# Data records
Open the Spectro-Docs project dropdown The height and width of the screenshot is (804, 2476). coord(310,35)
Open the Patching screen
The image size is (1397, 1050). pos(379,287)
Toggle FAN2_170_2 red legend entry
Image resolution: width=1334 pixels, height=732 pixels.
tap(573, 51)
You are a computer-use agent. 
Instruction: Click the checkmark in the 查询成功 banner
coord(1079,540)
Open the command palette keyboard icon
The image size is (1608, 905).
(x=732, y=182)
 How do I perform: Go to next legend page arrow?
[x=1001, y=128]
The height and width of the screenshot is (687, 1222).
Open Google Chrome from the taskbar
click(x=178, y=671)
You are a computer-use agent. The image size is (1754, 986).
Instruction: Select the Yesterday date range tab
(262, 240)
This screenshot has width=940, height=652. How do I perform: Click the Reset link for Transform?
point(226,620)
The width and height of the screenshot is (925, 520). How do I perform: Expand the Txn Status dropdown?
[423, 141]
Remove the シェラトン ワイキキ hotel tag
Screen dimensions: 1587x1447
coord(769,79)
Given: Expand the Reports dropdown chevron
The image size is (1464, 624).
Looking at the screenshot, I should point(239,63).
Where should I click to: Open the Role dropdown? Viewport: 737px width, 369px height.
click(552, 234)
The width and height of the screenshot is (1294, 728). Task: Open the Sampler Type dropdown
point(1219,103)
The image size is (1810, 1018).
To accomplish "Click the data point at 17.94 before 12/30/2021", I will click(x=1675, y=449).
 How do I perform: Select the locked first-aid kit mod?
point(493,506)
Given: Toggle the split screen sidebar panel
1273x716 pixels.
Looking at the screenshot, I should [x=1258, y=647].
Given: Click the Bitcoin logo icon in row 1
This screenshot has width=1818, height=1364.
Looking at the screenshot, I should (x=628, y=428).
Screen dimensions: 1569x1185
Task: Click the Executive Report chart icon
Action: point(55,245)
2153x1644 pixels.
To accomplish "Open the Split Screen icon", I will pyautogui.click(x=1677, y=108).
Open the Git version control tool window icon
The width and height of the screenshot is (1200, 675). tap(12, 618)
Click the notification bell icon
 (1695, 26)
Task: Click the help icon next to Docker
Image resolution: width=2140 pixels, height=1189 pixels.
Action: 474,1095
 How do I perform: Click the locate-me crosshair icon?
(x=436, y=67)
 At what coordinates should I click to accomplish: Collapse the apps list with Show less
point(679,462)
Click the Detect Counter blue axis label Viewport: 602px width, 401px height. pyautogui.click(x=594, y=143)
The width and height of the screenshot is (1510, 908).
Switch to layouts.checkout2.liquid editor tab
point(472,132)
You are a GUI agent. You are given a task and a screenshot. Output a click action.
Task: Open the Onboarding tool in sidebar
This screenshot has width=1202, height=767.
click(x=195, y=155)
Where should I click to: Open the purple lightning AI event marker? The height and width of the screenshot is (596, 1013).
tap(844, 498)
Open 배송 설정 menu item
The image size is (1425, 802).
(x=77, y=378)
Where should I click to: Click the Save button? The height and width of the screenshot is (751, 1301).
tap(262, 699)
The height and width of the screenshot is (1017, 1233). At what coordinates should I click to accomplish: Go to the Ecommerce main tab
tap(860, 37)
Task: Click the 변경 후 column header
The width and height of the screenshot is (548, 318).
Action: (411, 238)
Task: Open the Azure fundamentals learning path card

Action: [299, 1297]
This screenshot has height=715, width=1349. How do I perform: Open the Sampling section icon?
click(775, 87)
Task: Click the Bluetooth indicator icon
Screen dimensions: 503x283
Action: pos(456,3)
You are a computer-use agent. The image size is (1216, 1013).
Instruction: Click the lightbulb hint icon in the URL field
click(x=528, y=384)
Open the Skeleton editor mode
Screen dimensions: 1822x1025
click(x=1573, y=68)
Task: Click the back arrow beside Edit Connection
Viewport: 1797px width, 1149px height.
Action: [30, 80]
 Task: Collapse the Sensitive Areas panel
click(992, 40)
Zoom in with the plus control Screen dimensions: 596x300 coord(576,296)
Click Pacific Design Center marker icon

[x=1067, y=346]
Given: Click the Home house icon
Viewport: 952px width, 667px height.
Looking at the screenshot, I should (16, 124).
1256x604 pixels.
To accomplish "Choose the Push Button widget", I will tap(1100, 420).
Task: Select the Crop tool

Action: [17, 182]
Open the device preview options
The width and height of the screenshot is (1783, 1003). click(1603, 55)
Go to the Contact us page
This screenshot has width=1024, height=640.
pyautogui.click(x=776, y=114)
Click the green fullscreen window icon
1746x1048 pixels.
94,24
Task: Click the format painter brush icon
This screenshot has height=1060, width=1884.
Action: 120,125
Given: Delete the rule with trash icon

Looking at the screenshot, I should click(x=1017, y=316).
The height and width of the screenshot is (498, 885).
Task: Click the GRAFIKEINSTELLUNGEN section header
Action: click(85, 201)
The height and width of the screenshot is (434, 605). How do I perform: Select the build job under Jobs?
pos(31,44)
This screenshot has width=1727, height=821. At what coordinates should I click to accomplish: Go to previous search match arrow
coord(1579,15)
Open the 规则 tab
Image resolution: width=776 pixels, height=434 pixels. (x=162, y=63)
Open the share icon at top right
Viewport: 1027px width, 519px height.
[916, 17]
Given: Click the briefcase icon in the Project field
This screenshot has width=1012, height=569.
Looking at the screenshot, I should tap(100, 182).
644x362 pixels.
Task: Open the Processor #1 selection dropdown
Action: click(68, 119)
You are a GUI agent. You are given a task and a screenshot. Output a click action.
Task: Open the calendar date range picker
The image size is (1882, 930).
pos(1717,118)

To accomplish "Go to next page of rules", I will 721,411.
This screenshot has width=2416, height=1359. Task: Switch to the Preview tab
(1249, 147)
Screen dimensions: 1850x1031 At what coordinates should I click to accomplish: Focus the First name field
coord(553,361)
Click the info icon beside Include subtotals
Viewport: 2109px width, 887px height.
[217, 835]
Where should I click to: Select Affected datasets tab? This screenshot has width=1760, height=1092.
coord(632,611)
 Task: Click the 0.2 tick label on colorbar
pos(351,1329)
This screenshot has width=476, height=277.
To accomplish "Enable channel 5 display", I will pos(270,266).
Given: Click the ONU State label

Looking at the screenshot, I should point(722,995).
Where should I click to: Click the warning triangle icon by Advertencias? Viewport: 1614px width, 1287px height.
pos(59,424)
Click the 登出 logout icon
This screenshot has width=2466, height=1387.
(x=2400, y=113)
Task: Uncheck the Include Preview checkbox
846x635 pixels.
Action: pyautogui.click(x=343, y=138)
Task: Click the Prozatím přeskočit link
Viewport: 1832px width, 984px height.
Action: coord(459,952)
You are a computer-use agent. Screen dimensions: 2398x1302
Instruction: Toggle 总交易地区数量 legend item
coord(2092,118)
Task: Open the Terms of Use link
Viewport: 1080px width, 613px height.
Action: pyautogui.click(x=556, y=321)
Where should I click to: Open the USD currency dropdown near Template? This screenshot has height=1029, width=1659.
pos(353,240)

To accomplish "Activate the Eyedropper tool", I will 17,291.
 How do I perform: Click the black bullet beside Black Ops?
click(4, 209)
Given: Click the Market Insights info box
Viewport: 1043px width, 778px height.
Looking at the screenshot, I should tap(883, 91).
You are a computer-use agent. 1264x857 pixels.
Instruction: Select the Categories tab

# Task statement
Looking at the entries above, how many lines contain the word "Include"? Answer with the number alone.

# Response for this exercise
2